Oxford dance - what is le pointe?

By Elisabeth Bowling

Freefall dancers

The Oxford dancer’s disappointment is near-tangible. Flexibility diminishes, muscles waste away, ballet shoes mould in a hidden corner. In a university where debating and drama reach unchallenged levels of excellence, where is Oxford dance? Having spent two and a half terms scouring high and low, depressingly little emerges. But every so often, a gem appears, that resolidifies my belief in students’ appreciation of aesthetics. Last term, Music In Motion did the honours.

This term, the passion and energy of the Freefall Contemporary Dance Company jetés in with a satisfying breath of fresh air: talent, originality and freshness at long last converge with relieving pleasure. But why is there frustratingly little raw student dance? To compare Oxford with other universities, namely Cambridge, UCL and Bristol, would be a frankly embarrassing exercise.

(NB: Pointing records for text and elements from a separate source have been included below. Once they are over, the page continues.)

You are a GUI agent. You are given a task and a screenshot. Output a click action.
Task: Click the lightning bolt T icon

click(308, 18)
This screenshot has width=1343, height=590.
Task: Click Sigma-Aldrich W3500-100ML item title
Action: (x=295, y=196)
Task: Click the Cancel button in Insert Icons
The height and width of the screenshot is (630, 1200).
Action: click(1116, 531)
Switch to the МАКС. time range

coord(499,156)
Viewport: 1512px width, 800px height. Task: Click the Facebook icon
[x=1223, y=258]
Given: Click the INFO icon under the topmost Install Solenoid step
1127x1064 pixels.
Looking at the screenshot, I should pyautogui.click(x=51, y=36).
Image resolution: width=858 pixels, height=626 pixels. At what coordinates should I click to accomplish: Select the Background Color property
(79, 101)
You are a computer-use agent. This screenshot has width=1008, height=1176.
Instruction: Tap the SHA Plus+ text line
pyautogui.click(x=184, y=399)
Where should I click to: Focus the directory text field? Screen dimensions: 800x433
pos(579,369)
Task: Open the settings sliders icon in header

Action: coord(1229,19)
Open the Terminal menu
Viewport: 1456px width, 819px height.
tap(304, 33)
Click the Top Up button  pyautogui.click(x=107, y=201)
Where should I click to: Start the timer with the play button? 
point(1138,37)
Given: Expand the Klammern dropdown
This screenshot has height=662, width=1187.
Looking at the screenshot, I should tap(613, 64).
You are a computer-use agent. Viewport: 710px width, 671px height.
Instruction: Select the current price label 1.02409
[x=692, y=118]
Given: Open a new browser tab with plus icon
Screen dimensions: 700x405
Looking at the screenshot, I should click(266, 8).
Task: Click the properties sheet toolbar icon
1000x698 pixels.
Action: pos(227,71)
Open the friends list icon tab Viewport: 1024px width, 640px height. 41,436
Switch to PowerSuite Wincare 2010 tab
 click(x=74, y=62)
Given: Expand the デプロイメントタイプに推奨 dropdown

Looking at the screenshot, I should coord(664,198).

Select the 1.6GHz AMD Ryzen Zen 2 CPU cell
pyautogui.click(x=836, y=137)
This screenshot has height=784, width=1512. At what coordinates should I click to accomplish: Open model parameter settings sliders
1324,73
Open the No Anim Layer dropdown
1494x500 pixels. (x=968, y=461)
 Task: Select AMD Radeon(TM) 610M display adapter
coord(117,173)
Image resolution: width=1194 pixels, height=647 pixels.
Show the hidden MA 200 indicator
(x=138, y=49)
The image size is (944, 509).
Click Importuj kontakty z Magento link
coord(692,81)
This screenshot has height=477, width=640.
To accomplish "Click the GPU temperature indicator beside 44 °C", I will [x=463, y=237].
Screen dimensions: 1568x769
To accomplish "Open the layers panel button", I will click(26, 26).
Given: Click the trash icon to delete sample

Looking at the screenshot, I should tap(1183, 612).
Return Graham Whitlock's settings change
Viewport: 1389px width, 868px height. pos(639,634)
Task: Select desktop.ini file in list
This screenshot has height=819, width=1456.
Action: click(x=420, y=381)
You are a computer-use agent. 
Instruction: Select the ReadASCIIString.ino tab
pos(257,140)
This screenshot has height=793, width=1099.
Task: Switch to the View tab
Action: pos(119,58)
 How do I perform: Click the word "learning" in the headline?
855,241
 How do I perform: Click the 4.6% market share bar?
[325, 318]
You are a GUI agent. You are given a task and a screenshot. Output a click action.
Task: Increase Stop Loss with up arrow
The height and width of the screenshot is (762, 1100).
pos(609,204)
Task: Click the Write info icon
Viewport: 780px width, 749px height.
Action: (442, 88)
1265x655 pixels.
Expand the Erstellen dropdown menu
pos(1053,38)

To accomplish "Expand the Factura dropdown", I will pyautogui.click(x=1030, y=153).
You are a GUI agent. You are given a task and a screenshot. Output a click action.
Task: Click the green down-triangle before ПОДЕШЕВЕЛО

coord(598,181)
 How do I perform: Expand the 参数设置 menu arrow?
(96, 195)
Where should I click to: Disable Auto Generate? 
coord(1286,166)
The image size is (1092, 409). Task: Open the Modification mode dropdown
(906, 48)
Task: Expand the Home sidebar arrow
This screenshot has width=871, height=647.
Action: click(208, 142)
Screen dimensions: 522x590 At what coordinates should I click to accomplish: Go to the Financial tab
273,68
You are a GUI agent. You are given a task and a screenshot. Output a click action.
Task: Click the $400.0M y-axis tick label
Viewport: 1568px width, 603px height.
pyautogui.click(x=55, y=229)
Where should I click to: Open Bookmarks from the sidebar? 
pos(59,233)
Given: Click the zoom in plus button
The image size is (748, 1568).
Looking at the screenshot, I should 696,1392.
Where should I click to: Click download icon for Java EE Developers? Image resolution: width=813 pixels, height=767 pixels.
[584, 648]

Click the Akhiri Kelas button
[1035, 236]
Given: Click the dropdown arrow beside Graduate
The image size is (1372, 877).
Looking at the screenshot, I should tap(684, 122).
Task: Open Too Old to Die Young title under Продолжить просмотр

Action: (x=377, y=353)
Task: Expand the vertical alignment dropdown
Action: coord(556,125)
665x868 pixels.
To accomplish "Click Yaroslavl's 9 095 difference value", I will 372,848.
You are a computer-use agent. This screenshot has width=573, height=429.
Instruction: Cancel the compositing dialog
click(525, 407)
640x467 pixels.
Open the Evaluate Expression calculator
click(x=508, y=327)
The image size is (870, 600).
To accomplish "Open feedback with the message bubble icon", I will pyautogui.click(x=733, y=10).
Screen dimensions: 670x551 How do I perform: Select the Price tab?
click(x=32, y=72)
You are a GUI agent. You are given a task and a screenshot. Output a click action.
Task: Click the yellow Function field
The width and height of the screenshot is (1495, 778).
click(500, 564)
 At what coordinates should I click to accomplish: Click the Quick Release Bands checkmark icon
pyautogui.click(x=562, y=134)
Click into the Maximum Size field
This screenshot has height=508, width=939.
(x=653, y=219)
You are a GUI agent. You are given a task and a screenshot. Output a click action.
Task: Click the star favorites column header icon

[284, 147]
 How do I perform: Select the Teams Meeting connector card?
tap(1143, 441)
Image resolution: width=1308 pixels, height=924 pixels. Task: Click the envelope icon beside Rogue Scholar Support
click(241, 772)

Cambridge’s dance society is maintained to an enviably high standard partly through the resident dancers instilled and supported by Queen’s college. Our own dance society, however, leaves a lot to be desired. Its limited, over-crowded classes discourage even the most determined dancers and I pity the students new to dancing who are unlikely to discover the satisfaction of ballet and modern from Oxford’s Dancesoc.

The enormous popularity of Dancesport has been both a help and a hindrance, encouraging more people to get involved but shadowing the subtle beauty of dance-as-art with the vulgarities of competition. And dance in performance seems even more inaccessible. Miranda Laurence, creator of Freefall, hails the company as the first Oxford contemporary dance group.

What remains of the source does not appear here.